From the material below, return exactly the lines starting at the one that holds "How do I perform: Pick" and ending at the one that holds "You are a computer-use". Pictures stay out of the answer.
*** Opening Excerpted records ***
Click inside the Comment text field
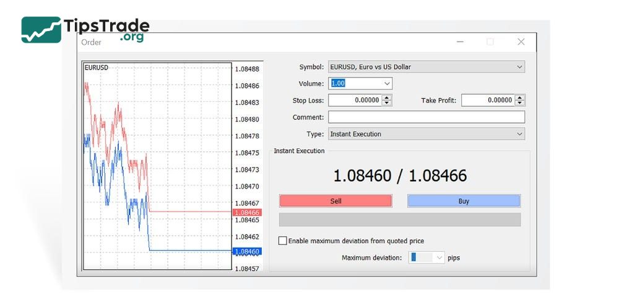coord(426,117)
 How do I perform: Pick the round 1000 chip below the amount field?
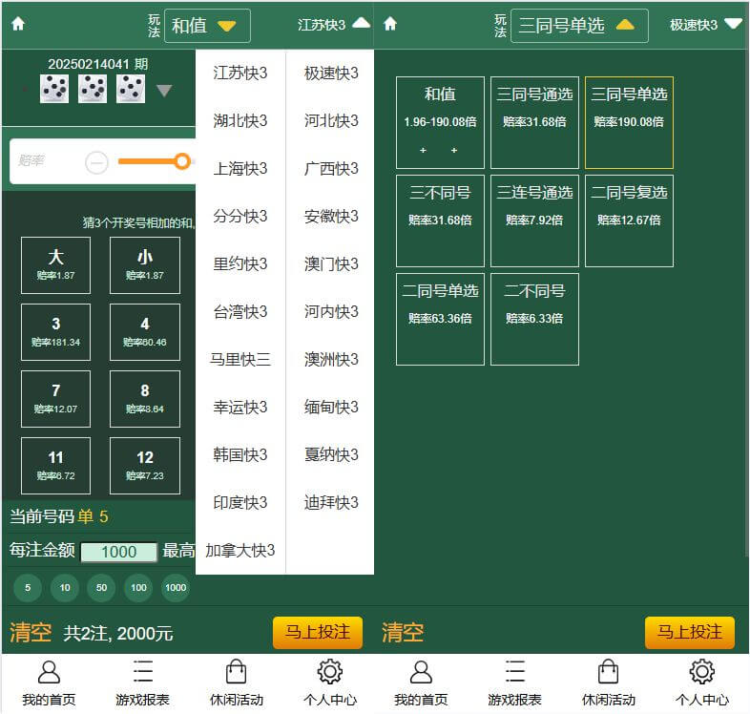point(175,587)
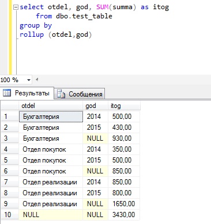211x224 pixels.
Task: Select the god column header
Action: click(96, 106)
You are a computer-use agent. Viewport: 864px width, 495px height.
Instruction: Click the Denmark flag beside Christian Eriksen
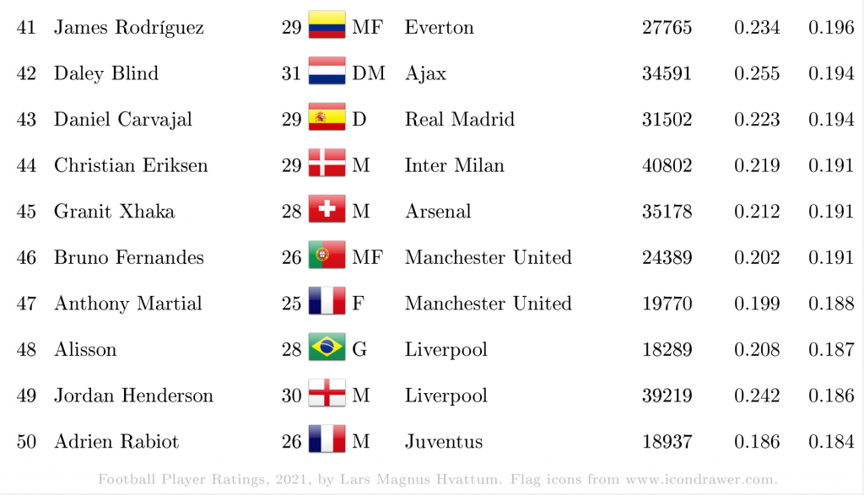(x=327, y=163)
*** Closing Excerpted records ***
*** Opening Excerpted records ***
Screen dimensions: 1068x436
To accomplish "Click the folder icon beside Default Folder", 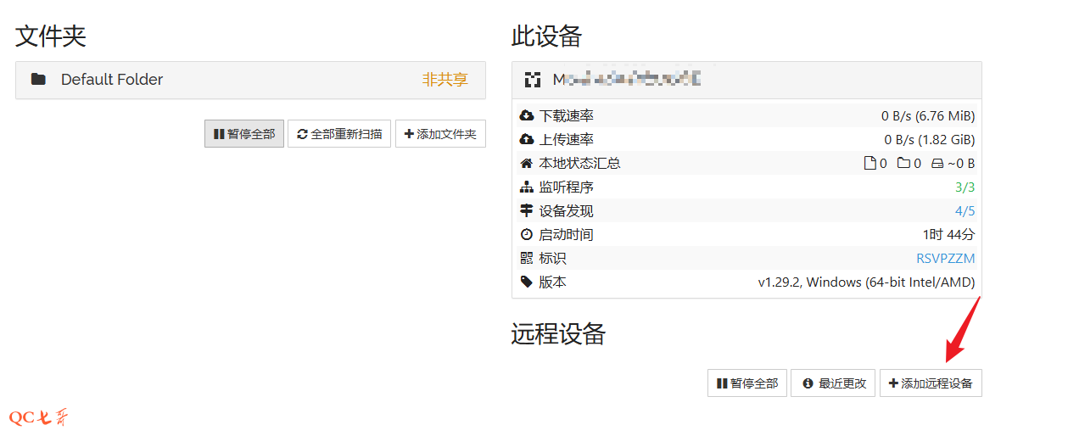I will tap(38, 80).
*** Closing Excerpted records ***
Exercise response:
 How do I perform: Pick the round 1000 chip below the amount field?
point(175,587)
211x224 pixels.
Task: Select the god column header
Action: click(96, 106)
You are a computer-use agent. Viewport: 864px width, 495px height.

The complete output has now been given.